Within the material below, how many lines carry the word "Given"? Only that number is wanted.
::: ENTRIES PROVIDED :::
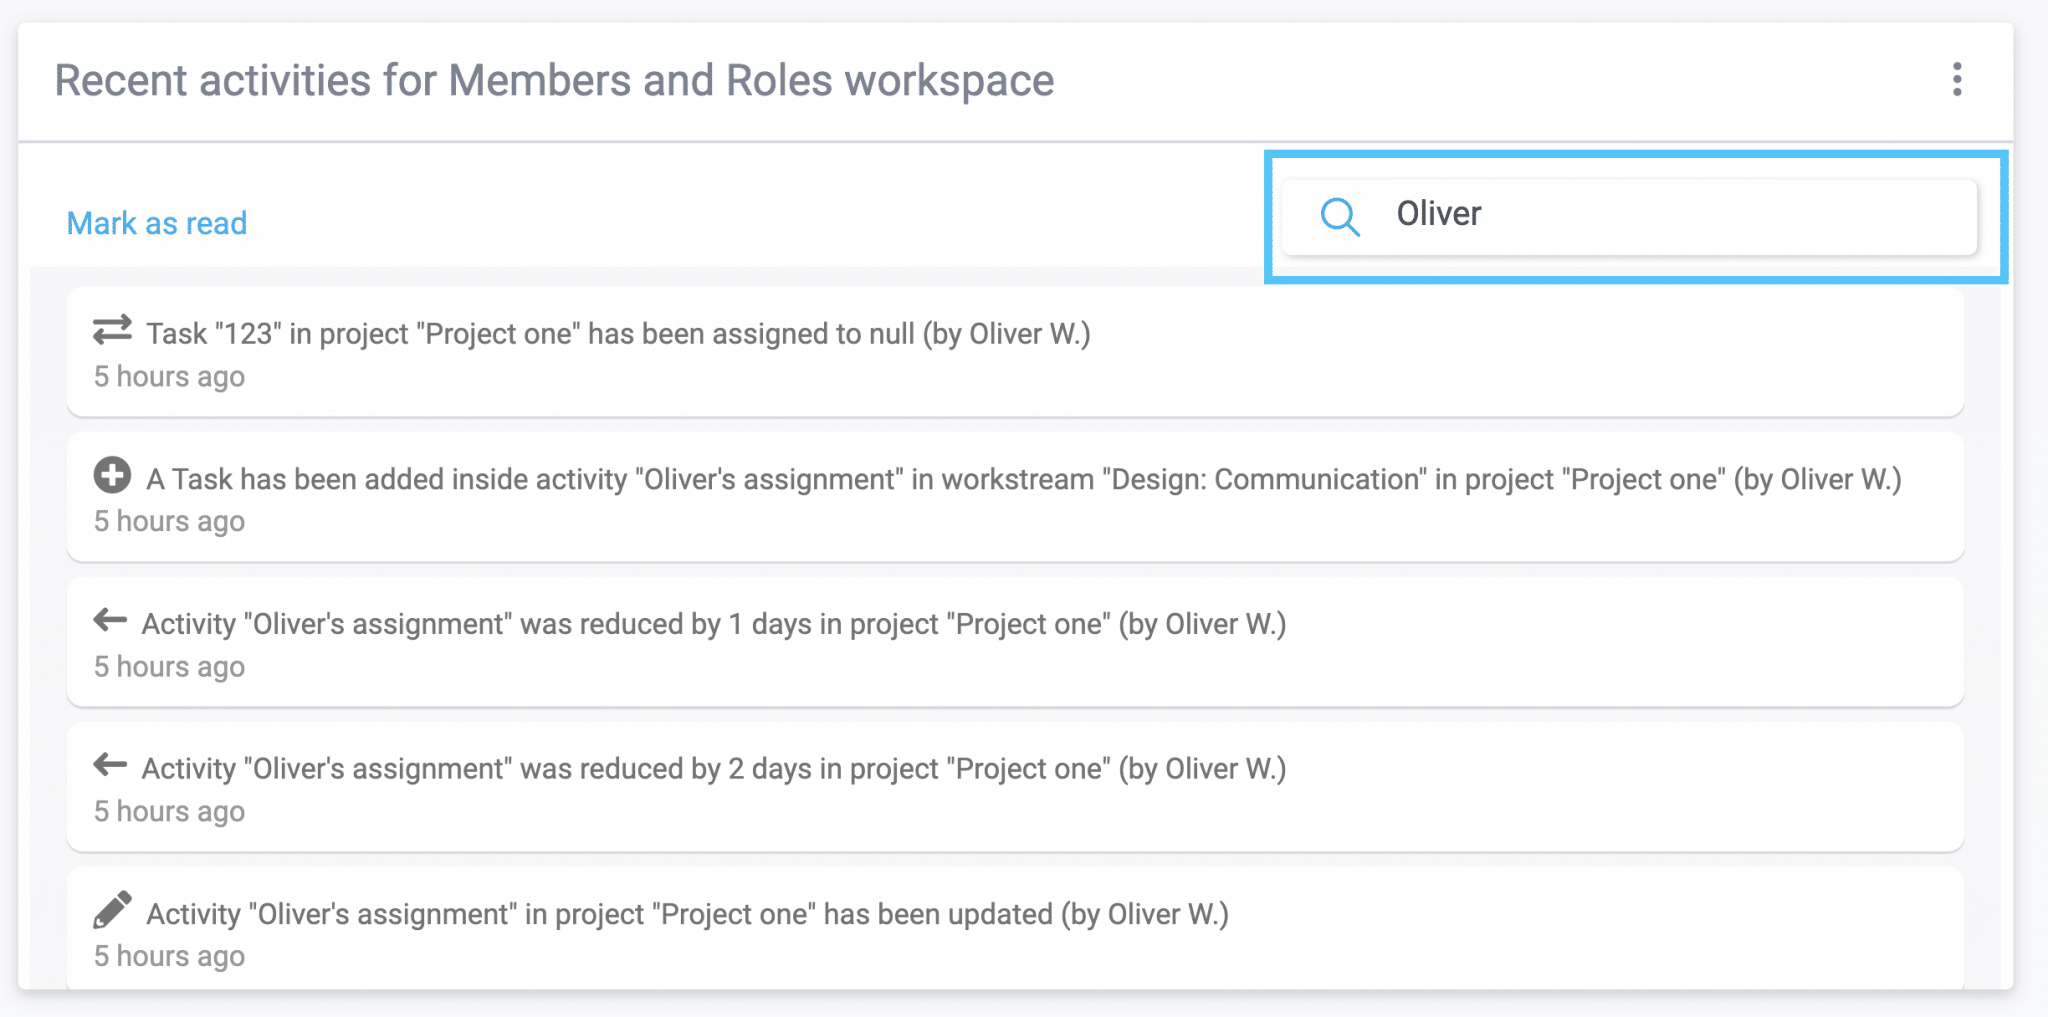Open the Task "123" assigned to null entry
Image resolution: width=2048 pixels, height=1017 pixels.
click(x=1015, y=352)
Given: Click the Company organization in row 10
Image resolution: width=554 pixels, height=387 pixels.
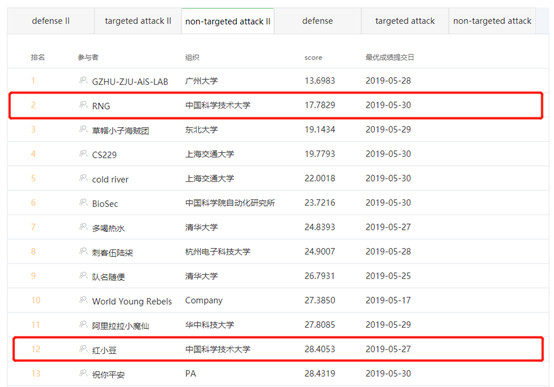Looking at the screenshot, I should point(204,301).
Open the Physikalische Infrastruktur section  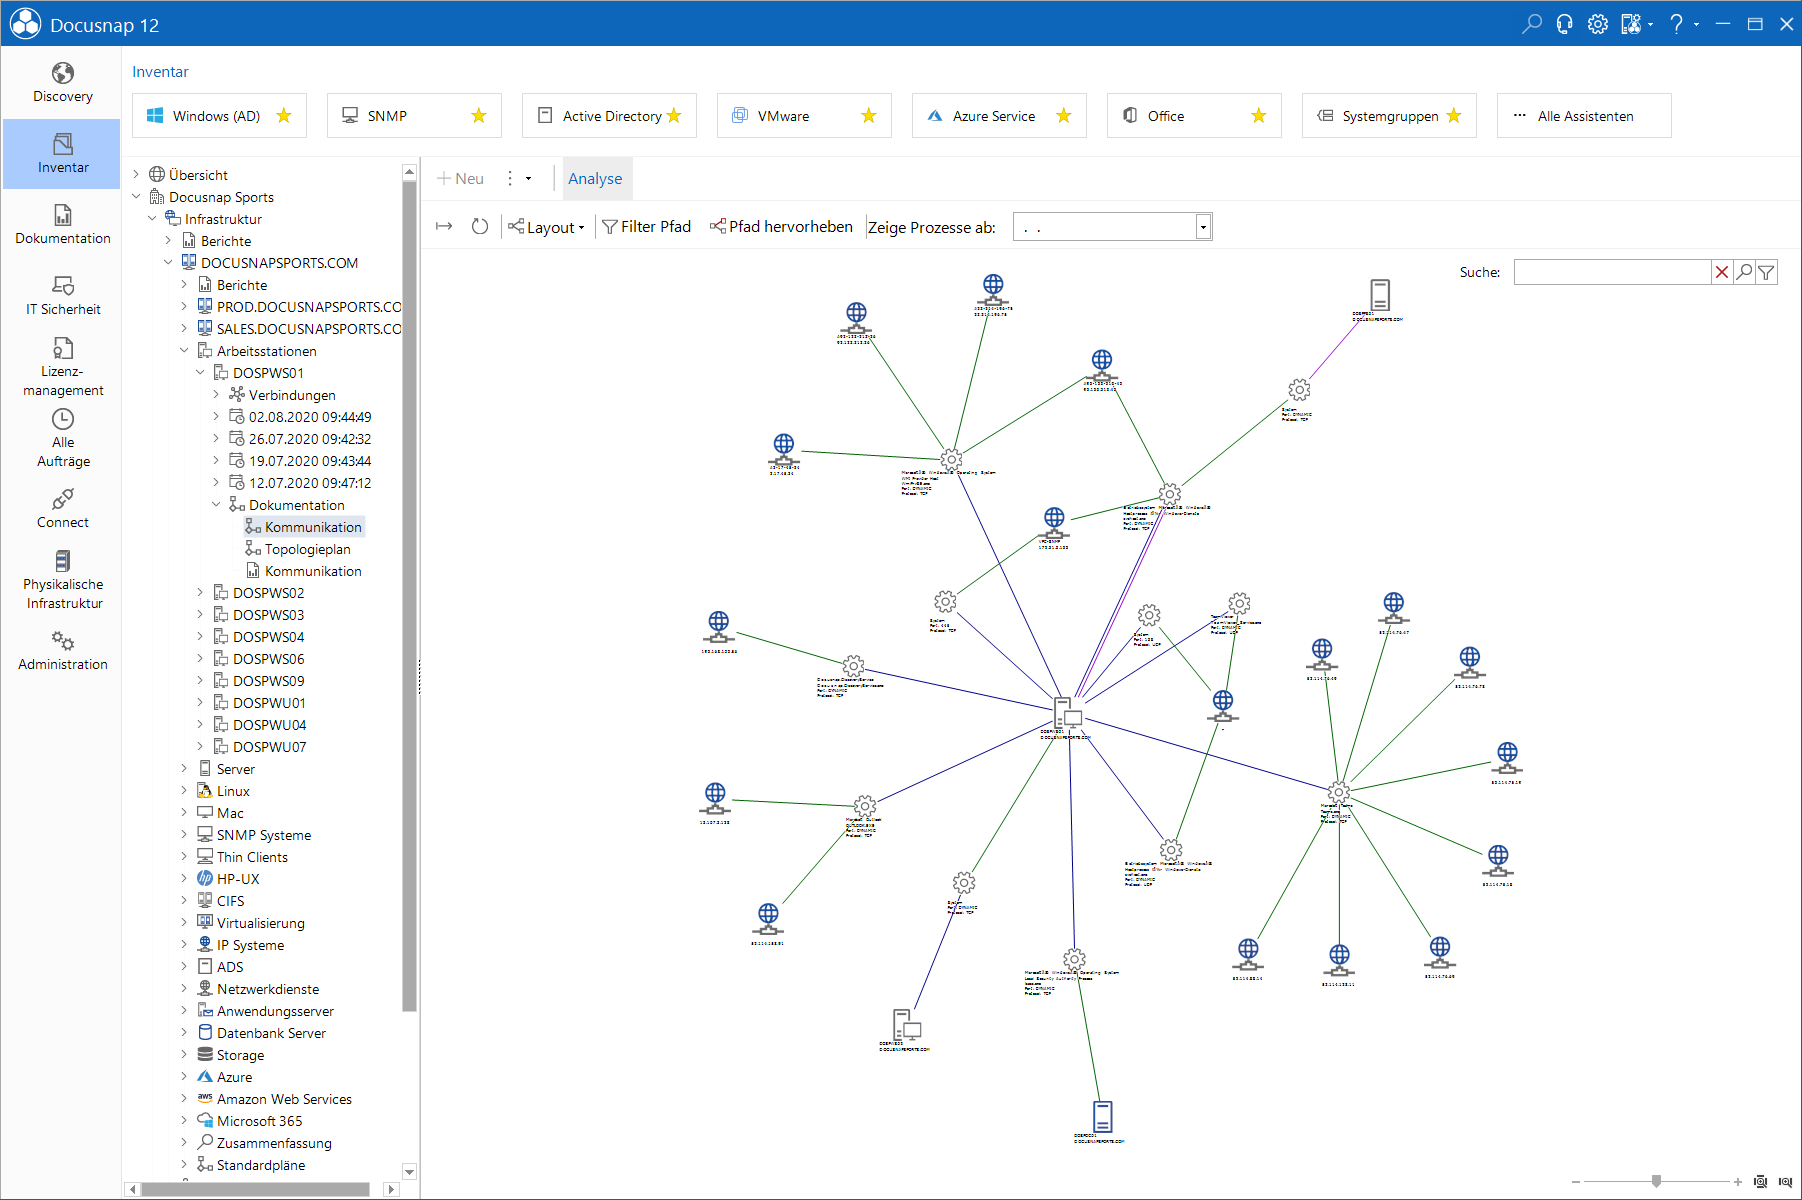(x=62, y=580)
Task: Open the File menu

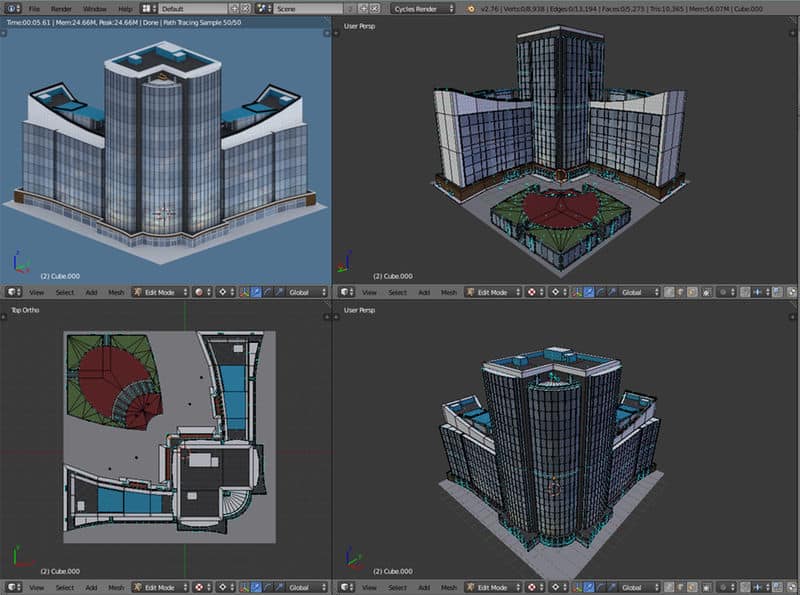Action: tap(34, 8)
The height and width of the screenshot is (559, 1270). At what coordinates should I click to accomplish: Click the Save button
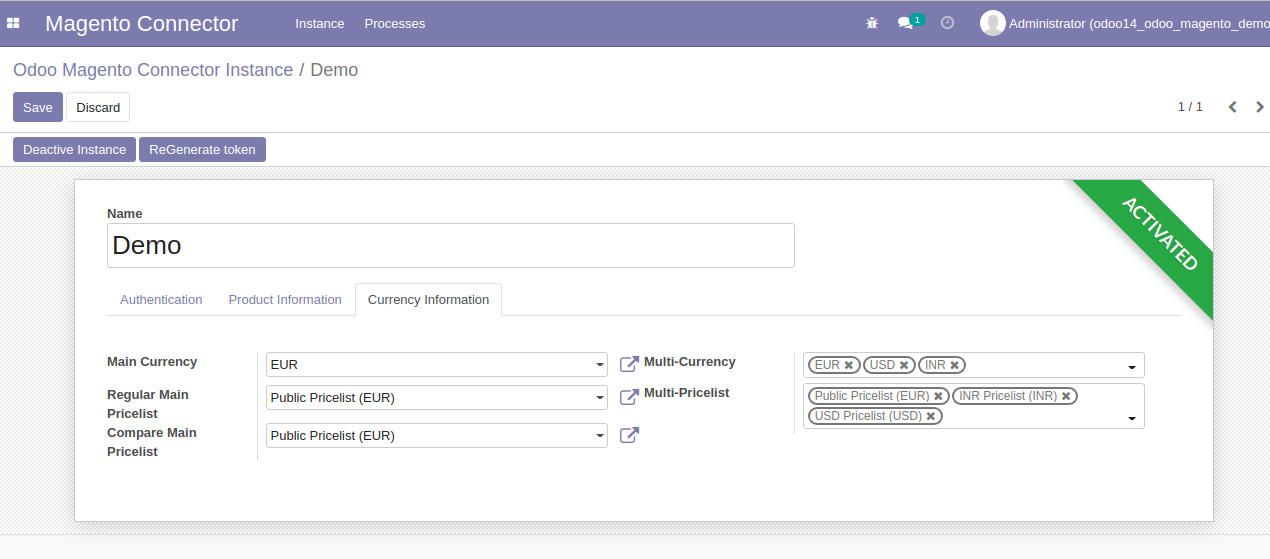[38, 107]
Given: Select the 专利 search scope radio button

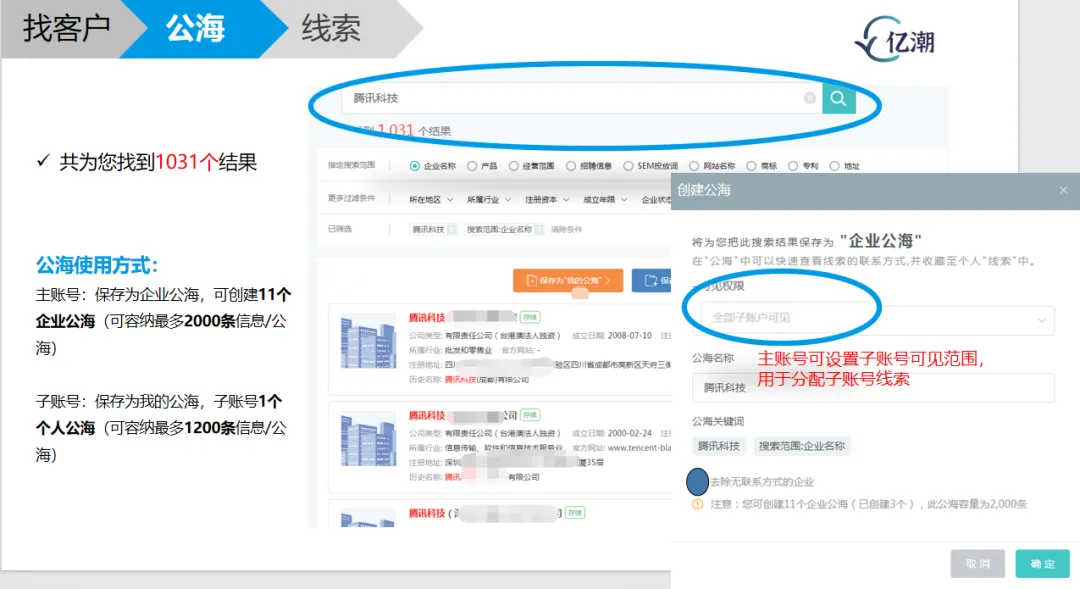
:::
* _ANSWER TO THE EXERCISE_
2